◆ **Data items**:
····················
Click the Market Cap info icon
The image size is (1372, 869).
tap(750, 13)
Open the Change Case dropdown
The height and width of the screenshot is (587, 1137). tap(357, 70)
····················
◆ **TASK DIRECTIONS**: When the entries above are retyped, each line must stay exactly as it is.

◆ **TASK RESULT**:
Click the Market Cap info icon
The image size is (1372, 869).
tap(750, 13)
Open the Change Case dropdown
The height and width of the screenshot is (587, 1137). tap(357, 70)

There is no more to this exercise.